The INSTANDA Perspective: Back to the (Pragmatic) Future
As a policy-administration platform, the most powerful thing we deliver for insurers isn’t a flashy, killer demo (though we can deliver those too!)—it’s supplying the plumbing and patterns that make AI safe, repeatable, and fast to scale with:
- A composable foundation: Enabling you to build AI-powered products and customer journeys and connect them to your existing systems, without disruption.
- Agent templates for insurance: ready-made embedded underwriting, product configuration, and policy management “AI Agents” that plug into product schemas, rating, and business rules.
- Data-driven architecture for AI readiness: Every piece of data generated through policy administration is structured, accessible, and ready for AI consumption. Data insights are surfaced directly within the platform to inform underwriting decisions, while real-time data access enables dynamic pricing, risk assessment, and customer engagement.
- Human-in-the-loop by default: review queues with rationale, confidence, and action history so experts remain in control while throughput climbs.
- Outcome dashboards that prove value: track cycle time, loss-adjustment expense, bind ratio, NPS, and revenue uplift per use case—because the board will ask.
- A control plane for risk & compliance: patterns for data residency, explainability snapshots, and per-LOB guardrails; a library of mitigations for inaccuracy and IP leakage.
Actionable Questions for Insurance Leaders
If top of your agenda is ‘rewiring’ for the Agentic AI era, you’ve got to start asking the right questions. Not the theoretical ones, but the kind that really get you moving. Here’s where to begin:
- Where will an agent remove the most friction this quarter?
Don’t overthink it—pick one micro-journey that’s been a pain point forever. Nail it down, ship it, and make sure you’ve got human-in-the-loop (HITL) controls baked in. - What growth metric will you tie to AI?
Efficiency is great, but let’s aim higher. What’s one revenue KPI—conversion rates, cross-sell, you name it—that you can tie directly to AI? Put it on the scoreboard next to cost savings. - What must change in your operating model?
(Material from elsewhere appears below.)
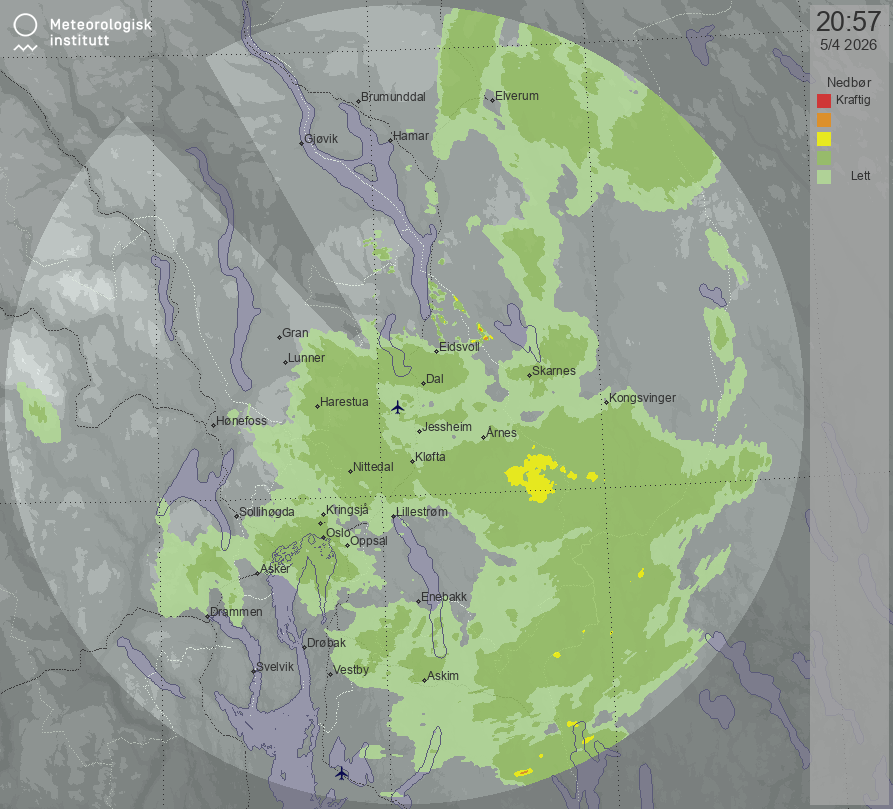893x809 pixels.
Task: Click the Askim town label
Action: tap(443, 676)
AI is a team sport. Who’s owning the value? How often are you reprioritizing? Are you shipping updates weekly, or are you still stuck in quarterly cycles? - What risks will you mitigate on day one?
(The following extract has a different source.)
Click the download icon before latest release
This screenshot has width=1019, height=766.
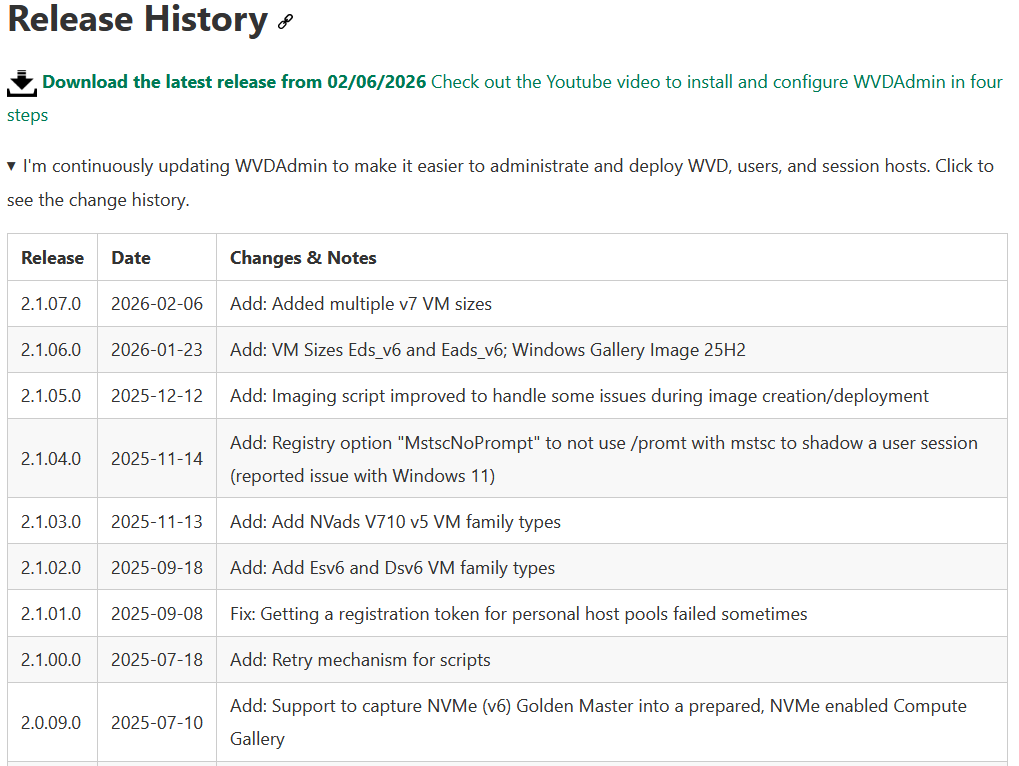click(x=22, y=84)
Document your checkpoints, logs, and artifacts so you’re not scrambling when someone asks, “How does this actually work?”
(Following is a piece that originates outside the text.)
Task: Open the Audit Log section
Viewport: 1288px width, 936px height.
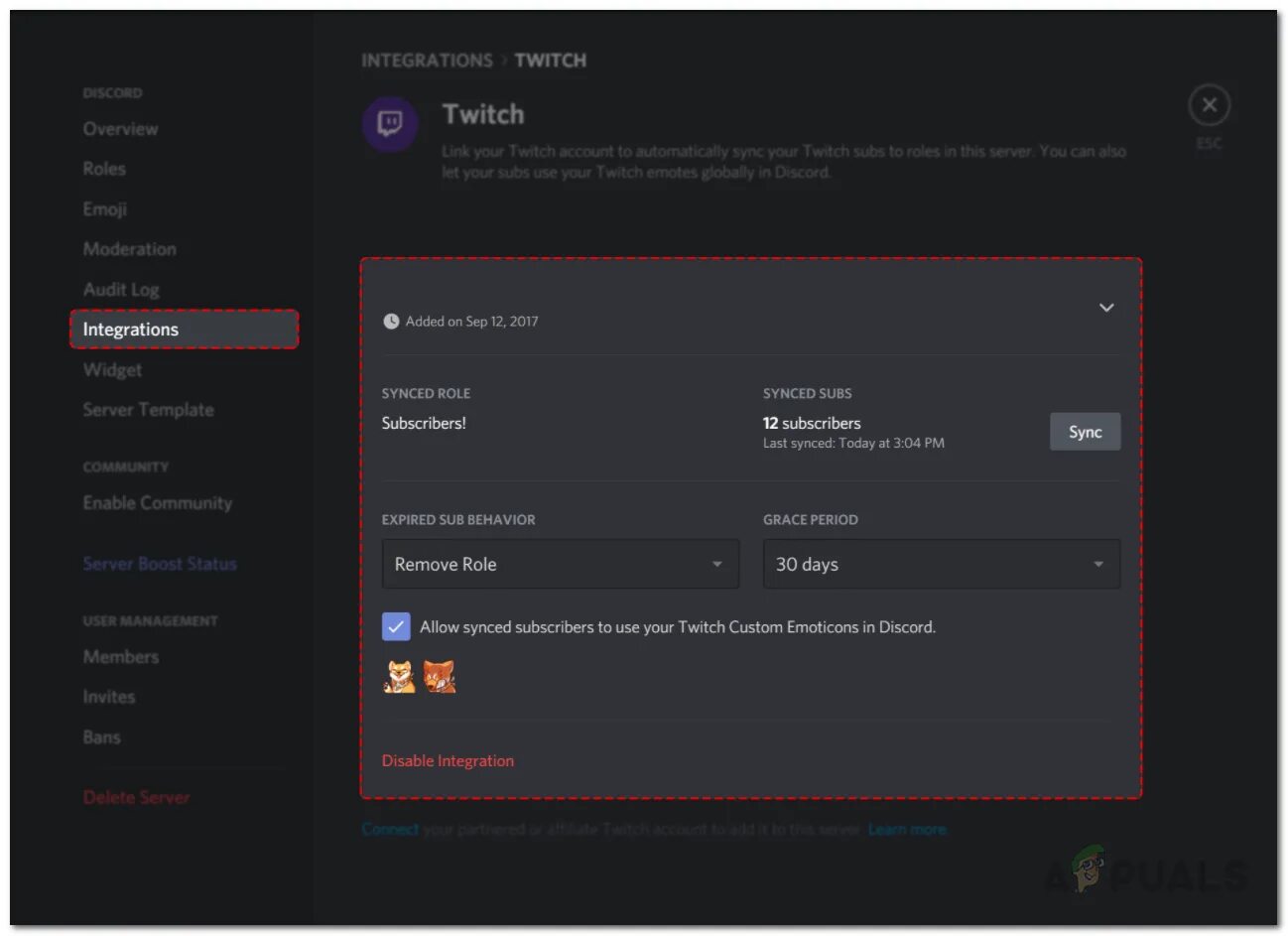Action: click(121, 290)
The Inflection Point—Taking the First Step
McKinsey’s findings are clear: while most organizations are experimenting with AI, only a few have rewired their operations to realize value at scale. The leaders aren’t just automating tasks—they’re reimagining how work gets done, setting bold growth ambitions, and building the governance and operational frameworks to support sustained success.
What sets these leaders apart is their commitment to continually asking the right questions. They don’t stop at the first success—they keep identifying friction points, tying AI to growth metrics, refining their operating models, and proactively managing risks. This iterative approach ensures that AI evolves from a series of disconnected pilots into a powerful, scalable engine for performance and growth.